__What is needed__
Turn the part of the rows that opens with the line containing "on code-line: 8" and closes with the line containing "Looking at the image, I should click on (632, 168)." into a JSON list of strings, one string per line, with blank lines left out.

┌──

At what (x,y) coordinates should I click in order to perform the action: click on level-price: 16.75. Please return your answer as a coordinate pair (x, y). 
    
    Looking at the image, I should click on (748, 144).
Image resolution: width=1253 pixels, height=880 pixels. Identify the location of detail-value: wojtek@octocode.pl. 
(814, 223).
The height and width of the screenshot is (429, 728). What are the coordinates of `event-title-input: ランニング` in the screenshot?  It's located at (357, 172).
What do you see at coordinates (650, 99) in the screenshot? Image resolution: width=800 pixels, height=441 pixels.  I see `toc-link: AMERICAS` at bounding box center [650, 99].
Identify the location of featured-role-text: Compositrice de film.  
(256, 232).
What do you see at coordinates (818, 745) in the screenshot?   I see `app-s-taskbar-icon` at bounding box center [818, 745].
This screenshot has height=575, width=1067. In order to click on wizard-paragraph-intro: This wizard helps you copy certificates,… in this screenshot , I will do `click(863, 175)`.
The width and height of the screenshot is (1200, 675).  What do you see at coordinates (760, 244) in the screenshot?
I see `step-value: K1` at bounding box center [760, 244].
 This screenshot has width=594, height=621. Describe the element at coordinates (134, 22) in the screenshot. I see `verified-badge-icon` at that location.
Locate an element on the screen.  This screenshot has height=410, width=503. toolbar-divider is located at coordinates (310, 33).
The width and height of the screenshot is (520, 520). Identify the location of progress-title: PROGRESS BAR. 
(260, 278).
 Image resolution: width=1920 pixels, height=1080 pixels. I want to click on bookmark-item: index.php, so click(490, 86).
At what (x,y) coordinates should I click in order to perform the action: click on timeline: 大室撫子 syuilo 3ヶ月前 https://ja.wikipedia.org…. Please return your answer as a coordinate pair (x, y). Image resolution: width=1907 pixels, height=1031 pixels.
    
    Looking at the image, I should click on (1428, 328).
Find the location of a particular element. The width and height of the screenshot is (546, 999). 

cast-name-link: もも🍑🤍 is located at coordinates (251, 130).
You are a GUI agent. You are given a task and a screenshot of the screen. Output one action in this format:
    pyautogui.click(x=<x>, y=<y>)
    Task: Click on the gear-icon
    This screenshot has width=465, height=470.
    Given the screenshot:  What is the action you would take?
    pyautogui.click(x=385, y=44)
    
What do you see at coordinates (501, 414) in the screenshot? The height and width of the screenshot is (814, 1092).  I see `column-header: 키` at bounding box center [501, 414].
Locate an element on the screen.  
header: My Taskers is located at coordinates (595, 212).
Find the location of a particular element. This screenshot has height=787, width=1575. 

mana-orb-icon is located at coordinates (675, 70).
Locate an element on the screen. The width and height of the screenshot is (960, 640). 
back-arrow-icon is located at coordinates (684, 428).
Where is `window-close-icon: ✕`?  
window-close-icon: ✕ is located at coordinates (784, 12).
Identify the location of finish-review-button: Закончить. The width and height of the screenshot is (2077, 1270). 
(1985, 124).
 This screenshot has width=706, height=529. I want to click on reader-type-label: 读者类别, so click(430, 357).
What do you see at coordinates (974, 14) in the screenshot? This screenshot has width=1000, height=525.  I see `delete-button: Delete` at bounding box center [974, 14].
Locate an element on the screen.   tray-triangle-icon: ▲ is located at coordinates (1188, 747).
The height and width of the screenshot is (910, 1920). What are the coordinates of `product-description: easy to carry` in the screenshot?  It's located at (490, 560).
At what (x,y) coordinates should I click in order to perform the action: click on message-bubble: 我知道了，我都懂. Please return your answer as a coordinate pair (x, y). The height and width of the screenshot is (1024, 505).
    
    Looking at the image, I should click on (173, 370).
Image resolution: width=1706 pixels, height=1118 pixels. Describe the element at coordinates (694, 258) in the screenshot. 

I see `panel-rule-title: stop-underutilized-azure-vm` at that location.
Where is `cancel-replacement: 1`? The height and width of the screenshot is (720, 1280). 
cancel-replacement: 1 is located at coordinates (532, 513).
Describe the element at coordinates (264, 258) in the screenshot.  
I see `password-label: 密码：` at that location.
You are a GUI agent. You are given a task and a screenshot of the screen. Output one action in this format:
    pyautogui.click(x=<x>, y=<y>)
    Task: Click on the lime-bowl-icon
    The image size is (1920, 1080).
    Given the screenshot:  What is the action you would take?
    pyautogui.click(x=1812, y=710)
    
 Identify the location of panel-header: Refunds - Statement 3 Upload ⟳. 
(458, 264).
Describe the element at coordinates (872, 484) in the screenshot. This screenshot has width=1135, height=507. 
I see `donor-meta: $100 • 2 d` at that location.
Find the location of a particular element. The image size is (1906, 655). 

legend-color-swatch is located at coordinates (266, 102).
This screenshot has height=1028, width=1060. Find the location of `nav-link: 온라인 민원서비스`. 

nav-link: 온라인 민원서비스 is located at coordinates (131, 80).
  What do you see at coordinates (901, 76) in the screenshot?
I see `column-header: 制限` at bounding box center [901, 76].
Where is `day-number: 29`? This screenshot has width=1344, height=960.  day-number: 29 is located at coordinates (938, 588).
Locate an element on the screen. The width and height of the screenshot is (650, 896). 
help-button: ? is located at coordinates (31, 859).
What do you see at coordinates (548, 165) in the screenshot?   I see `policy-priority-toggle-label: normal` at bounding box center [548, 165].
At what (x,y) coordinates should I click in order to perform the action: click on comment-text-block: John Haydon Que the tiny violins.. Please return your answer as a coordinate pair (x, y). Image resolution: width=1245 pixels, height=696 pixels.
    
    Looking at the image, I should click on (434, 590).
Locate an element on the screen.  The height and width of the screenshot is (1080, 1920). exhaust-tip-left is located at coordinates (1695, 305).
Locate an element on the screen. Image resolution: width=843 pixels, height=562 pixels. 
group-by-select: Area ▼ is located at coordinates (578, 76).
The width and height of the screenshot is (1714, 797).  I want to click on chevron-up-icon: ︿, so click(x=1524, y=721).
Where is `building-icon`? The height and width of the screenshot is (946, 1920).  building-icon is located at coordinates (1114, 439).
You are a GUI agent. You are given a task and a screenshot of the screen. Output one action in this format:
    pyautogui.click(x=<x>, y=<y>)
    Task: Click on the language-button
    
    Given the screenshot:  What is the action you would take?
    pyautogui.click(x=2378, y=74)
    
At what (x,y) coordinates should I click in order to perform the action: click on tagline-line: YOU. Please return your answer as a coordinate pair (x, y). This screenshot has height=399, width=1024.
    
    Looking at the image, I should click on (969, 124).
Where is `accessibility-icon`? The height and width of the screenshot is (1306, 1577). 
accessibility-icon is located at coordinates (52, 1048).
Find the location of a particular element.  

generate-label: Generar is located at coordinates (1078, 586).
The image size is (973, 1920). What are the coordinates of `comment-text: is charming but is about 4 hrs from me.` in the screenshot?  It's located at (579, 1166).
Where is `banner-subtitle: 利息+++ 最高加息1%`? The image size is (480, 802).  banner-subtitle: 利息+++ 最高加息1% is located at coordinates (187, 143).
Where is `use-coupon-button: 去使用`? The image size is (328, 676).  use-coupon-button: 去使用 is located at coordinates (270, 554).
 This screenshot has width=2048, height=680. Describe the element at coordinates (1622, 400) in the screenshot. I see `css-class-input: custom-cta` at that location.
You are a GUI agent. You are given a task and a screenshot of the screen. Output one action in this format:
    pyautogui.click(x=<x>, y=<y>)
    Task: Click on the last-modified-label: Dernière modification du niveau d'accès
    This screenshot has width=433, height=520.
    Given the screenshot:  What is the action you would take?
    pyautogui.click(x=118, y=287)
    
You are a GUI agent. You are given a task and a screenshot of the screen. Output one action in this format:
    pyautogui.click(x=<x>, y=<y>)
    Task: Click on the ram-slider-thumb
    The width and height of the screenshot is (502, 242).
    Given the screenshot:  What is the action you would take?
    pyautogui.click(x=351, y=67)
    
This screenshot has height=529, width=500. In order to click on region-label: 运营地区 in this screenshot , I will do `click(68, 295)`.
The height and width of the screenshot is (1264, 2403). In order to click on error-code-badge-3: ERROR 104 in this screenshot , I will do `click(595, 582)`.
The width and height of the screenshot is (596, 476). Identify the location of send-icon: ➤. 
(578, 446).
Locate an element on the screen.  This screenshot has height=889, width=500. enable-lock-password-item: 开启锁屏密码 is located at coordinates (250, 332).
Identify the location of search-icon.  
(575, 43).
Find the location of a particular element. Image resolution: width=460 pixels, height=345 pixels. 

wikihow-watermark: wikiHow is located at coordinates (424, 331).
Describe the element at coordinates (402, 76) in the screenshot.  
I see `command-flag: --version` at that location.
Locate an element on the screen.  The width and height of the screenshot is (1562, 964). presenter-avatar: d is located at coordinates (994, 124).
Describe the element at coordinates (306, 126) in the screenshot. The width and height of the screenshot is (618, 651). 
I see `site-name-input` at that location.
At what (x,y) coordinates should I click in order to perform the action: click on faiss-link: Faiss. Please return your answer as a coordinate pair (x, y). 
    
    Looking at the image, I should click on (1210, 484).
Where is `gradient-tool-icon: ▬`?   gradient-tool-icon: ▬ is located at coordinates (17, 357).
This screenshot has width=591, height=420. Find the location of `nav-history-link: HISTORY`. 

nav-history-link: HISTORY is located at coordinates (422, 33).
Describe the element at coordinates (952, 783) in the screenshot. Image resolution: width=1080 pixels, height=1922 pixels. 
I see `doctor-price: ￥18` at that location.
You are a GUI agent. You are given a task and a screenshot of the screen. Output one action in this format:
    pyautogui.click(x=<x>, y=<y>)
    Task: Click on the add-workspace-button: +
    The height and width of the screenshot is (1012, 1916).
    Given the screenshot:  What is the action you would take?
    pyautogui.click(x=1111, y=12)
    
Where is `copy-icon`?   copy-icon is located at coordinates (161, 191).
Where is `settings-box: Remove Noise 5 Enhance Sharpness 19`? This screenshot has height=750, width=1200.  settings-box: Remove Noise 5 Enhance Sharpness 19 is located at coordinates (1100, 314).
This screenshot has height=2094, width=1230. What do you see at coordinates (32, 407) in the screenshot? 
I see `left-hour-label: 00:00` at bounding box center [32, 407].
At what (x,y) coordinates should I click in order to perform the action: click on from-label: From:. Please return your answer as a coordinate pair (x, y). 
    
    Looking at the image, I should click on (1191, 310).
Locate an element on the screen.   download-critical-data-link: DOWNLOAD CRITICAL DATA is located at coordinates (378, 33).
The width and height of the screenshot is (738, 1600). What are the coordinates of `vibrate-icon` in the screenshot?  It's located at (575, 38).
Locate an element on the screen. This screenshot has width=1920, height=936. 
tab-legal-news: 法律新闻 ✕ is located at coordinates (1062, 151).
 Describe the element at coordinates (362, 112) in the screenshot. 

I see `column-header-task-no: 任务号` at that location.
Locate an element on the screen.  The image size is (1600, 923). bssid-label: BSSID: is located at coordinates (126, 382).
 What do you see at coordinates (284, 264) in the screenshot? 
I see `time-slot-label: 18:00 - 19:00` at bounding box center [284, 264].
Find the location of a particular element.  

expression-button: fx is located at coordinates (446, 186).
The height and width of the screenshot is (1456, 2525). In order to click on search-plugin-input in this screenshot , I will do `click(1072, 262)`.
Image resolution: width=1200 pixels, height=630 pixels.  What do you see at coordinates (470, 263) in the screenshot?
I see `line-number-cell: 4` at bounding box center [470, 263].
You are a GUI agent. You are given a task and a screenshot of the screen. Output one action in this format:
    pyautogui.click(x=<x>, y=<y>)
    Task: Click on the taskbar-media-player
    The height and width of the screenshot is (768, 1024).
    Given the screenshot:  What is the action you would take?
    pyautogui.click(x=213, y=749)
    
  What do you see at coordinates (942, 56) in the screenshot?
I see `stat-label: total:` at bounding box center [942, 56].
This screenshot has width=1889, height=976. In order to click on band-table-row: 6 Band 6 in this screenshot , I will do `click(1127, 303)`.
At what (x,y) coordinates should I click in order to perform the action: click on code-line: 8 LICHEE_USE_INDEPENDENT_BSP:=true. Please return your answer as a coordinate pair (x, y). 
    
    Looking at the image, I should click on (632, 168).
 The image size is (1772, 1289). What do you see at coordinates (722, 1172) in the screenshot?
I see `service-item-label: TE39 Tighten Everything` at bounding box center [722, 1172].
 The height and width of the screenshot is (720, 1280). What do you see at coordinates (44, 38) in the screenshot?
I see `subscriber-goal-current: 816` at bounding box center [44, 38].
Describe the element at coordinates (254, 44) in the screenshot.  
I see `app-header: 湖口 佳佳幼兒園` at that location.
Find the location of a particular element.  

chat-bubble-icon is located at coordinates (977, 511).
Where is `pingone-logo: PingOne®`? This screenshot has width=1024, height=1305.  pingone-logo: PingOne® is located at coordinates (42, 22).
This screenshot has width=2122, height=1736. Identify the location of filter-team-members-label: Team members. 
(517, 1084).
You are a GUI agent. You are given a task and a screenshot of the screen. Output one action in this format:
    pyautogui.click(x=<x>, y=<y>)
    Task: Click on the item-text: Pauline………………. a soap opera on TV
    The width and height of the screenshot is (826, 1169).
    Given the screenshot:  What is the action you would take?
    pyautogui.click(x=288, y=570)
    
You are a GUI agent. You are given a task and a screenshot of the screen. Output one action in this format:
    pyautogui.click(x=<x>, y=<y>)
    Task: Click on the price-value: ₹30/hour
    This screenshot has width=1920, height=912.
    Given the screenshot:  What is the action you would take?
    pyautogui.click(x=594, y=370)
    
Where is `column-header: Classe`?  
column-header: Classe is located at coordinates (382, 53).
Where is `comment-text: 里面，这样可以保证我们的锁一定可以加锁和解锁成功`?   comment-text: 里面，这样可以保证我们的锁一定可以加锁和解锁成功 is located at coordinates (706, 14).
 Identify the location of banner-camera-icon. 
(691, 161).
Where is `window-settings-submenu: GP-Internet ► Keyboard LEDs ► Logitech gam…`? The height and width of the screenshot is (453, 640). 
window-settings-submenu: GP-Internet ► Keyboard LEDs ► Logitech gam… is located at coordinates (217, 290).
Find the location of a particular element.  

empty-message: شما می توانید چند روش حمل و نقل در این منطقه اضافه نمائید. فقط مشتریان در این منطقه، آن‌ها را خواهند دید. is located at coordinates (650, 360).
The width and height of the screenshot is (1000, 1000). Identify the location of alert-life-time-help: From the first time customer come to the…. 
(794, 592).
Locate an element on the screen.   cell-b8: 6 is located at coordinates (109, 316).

└──

__Exercise solution__
[
  "At what (x,y) coordinates should I click in order to perform the action: click on code-line: 8 LICHEE_USE_INDEPENDENT_BSP:=true. Please return your answer as a coordinate pair (x, y). ",
  "    Looking at the image, I should click on (632, 168)."
]